- **TASK INSTRUCTIONS**:
1. Copy out the solar panel passage word for word, everything from "This product is" down to "better performance data.".
2. In the solar panel passage, how large is the demonstration project planned for Lancaster, California?

- **READING PASSAGE**:
■ ■ ■ ■ ■ ■ ■

This would mean that where we anticipate demand or have a high volume of orders in the pipeline, such as California, we will be setting up manufacturing facilities to actually build our panels.  Our pilot assembly facility will remain in Ontario.

There are a few reasons why this fairly local model of production makes sense.  First off, logistically, it is much simpler to ship relatively small components than it is to ship finished panels.  Second, several markets are looking at local content requirements for renewable energy projects, especially where there are incentives being offered.  Finally, large scale solar farm developments are not going to be distributed randomly all over the world, but will inevitably cluster around regions where electrical demand, solar resource, available land and other factors make them not just possible, but profitable.  By actually investing in those places, by creating jobs and developing an actual presence in those regions, we will inevitably unlock more and better opportunities than we will by parachuting in sales teams representing massive overseas factories.

This product is absolutely intended for an international market.  Right out of the gate, we’re developing initial market demonstration projects in Canada, the U.S., and Spain, and the demand and potential for the rest of the world is staggering.

That said, we’re still at the very first steps of that process.  In early 2011, we’re deploying three demonstration scale solar farms: a 100 kW installation in Port Dover, Ontario; a 200 kW project Lancaster, California; and a 100 kW project with Iberdrola.  We’ve developed several small test sites, some that we’re now in the process of expanding.  With these and the demonstration systems, we’ll have better and better performance data.

Simultaneous with these demonstration systems, we will be certifying the panels – for CPV this unfortunately takes about 6 to 9 months.  In late 2011 we hope to have certified panels, after which we will begin offering commercial Sun Simba systems.  We are already working with a distributor in Ontario to meet the demand for 10 to 250 kW systems created by the feed-in tariff, which incentivizes smaller, consumer-owned installations.  At the same time, we are in the process of planning at least one, but possibly several, Megawatt scale systems in California.

■ ■ ■ ■ ■ ■ ■

- **MATERIAL PROVIDED**:
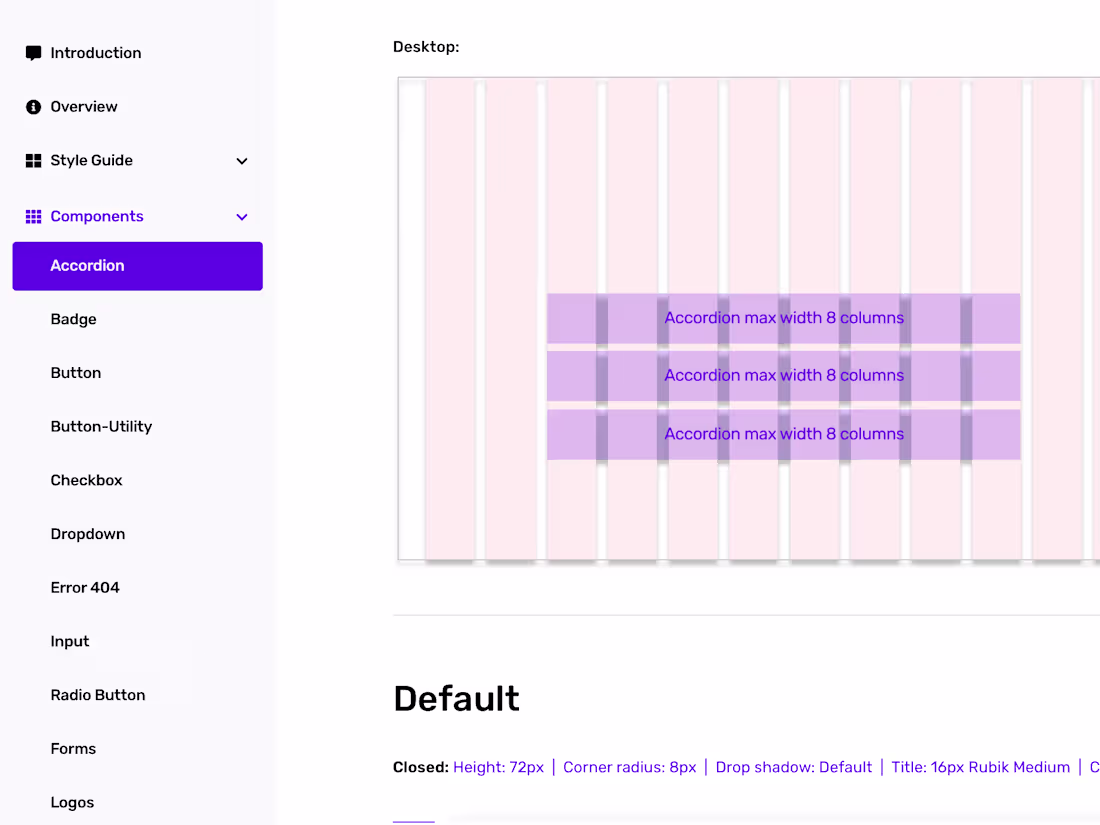Switch to the Forms component page
Image resolution: width=1100 pixels, height=825 pixels.
point(73,748)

■ ■ ■ ■ ■ ■ ■

- **ANSWERS BELOW**:
1.
This product is absolutely intended for an international market.  Right out of the gate, we’re developing initial market demonstration projects in Canada, the U.S., and Spain, and the demand and potential for the rest of the world is staggering.

That said, we’re still at the very first steps of that process.  In early 2011, we’re deploying three demonstration scale solar farms: a 100 kW installation in Port Dover, Ontario; a 200 kW project Lancaster, California; and a 100 kW project with Iberdrola.  We’ve developed several small test sites, some that we’re now in the process of expanding.  With these and the demonstration systems, we’ll have better and better performance data.

2. 200 kW